About the collaboration with US authorities in the fight against drug trafficking, Sheinbaum said, “We are going to collaborate with the United States, as we are collaborating now, for humanitarian reasons. There are more than 100,000 or close to 100,000 young people or people who die from fentanyl overdoses in the United States, something that does not happen in Mexico…Now, in Mexico, we do not accept interference, and we collaborate, but we do not subordinate ourselves, and that is how it will be.”
Finally, Sheinbaum launched several questions that challenge the burden of blame that several US media and politicians want to place solely on Mexico: “Do you believe that fentanyl is not manufactured in the United States? … Where are the drug cartels in the United States that distribute fentanyl in US cities? Where does the money from the sale of that fentanyl go in the United States?”
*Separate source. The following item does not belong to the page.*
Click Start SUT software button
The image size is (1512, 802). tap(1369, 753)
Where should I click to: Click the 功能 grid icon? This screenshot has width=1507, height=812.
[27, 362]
Following Sheinbaum’s press conference, The New York Times released a statement in response to “continued criticism” of their report affirming that it “stands behind every aspect of our reporting on fentanyl production and testing in Mexico.” In direct response to Mexico’s allegations that fentanyl could not be produced in the conditions depicted in the report, the NYT statement said, “As hazardous as it is, the synthesis of illegal fentanyl in Mexico under makeshift conditions like those seen by The Times is well established.”
Trump’s new war on drugs
The timing of the NYT report is worth noting as it comes just weeks before Donald Trump is set to be sworn in as president of the United States. Trump in his campaign and in the period since his victory, has sworn that halting fentanyl trafficking from Mexico is his top priority.
On November 25, 2024, Trump threatened to impose a 25% tariff on all products coming from Mexico and Canada to the United States “until Drugs, in particular, Fentanyl, and all Illegal Aliens stop this Invasion of our Country!”
However, threats against Mexico to stop fentanyl trafficking into the United States have gone beyond tariffs, with both Trump and incoming “border czar” Tom Homan mentioning on multiple occasions that they are considering classifying drug cartels as terrorist organizations and using the US military to “wage war” on them.
Writer and analyst José Luis Granados Ceja commented on December 22 that, “We may ultimately look back at the designation of organized crime groups as Foreign Terrorist Organizations as a prelude to unilateral military action inside Mexico by the US. US agencies have already crossed this line under Biden, it solves nothing and generates more violence.”